- Required work
Transcribe the data that follows precisely, omitting nothing.

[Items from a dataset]
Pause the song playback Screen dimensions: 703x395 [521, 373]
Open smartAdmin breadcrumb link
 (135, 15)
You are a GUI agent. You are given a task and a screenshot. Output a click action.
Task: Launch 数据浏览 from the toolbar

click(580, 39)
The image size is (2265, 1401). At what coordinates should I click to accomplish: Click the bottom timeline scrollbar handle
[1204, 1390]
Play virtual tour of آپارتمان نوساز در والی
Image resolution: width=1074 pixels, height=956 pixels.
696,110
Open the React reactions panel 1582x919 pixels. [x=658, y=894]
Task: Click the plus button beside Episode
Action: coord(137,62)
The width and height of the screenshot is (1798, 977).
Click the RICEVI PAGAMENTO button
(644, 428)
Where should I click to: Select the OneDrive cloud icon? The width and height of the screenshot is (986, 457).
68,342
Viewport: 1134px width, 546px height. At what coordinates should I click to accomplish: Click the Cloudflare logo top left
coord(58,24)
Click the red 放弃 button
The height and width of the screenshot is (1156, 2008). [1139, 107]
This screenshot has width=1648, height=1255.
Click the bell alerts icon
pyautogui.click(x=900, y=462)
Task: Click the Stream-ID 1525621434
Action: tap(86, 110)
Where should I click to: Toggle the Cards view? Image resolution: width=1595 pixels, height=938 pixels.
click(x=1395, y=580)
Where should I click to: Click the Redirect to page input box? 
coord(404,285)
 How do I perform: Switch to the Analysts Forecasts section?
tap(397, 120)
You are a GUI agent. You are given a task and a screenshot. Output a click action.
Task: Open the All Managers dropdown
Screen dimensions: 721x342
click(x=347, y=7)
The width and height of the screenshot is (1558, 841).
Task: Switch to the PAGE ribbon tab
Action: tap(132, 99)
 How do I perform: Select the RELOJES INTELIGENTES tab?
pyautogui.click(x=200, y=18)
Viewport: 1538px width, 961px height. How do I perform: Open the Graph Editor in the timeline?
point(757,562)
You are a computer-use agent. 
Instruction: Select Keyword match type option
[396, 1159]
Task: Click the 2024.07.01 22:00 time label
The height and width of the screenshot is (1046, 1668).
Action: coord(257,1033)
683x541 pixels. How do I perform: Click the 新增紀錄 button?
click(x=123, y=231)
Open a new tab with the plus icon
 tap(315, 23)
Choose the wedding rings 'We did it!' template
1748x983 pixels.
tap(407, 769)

- Task result
Pause the song playback Screen dimensions: 703x395 [521, 373]
Open smartAdmin breadcrumb link
 (135, 15)
You are a GUI agent. You are given a task and a screenshot. Output a click action.
Task: Launch 数据浏览 from the toolbar

click(580, 39)
The image size is (2265, 1401). At what coordinates should I click to accomplish: Click the bottom timeline scrollbar handle
[1204, 1390]
Play virtual tour of آپارتمان نوساز در والی
Image resolution: width=1074 pixels, height=956 pixels.
696,110
Open the React reactions panel 1582x919 pixels. [x=658, y=894]
Task: Click the plus button beside Episode
Action: coord(137,62)
The width and height of the screenshot is (1798, 977).
Click the RICEVI PAGAMENTO button
(644, 428)
Where should I click to: Select the OneDrive cloud icon? The width and height of the screenshot is (986, 457).
68,342
Viewport: 1134px width, 546px height. At what coordinates should I click to accomplish: Click the Cloudflare logo top left
coord(58,24)
Click the red 放弃 button
The height and width of the screenshot is (1156, 2008). [1139, 107]
This screenshot has width=1648, height=1255.
Click the bell alerts icon
pyautogui.click(x=900, y=462)
Task: Click the Stream-ID 1525621434
Action: tap(86, 110)
Where should I click to: Toggle the Cards view? Image resolution: width=1595 pixels, height=938 pixels.
click(x=1395, y=580)
Where should I click to: Click the Redirect to page input box? 
coord(404,285)
 How do I perform: Switch to the Analysts Forecasts section?
tap(397, 120)
You are a GUI agent. You are given a task and a screenshot. Output a click action.
Task: Open the All Managers dropdown
Screen dimensions: 721x342
click(x=347, y=7)
The width and height of the screenshot is (1558, 841).
Task: Switch to the PAGE ribbon tab
Action: tap(132, 99)
 How do I perform: Select the RELOJES INTELIGENTES tab?
pyautogui.click(x=200, y=18)
Viewport: 1538px width, 961px height. How do I perform: Open the Graph Editor in the timeline?
point(757,562)
You are a computer-use agent. 
Instruction: Select Keyword match type option
[396, 1159]
Task: Click the 2024.07.01 22:00 time label
The height and width of the screenshot is (1046, 1668).
Action: coord(257,1033)
683x541 pixels. How do I perform: Click the 新增紀錄 button?
click(x=123, y=231)
Open a new tab with the plus icon
 tap(315, 23)
Choose the wedding rings 'We did it!' template
1748x983 pixels.
tap(407, 769)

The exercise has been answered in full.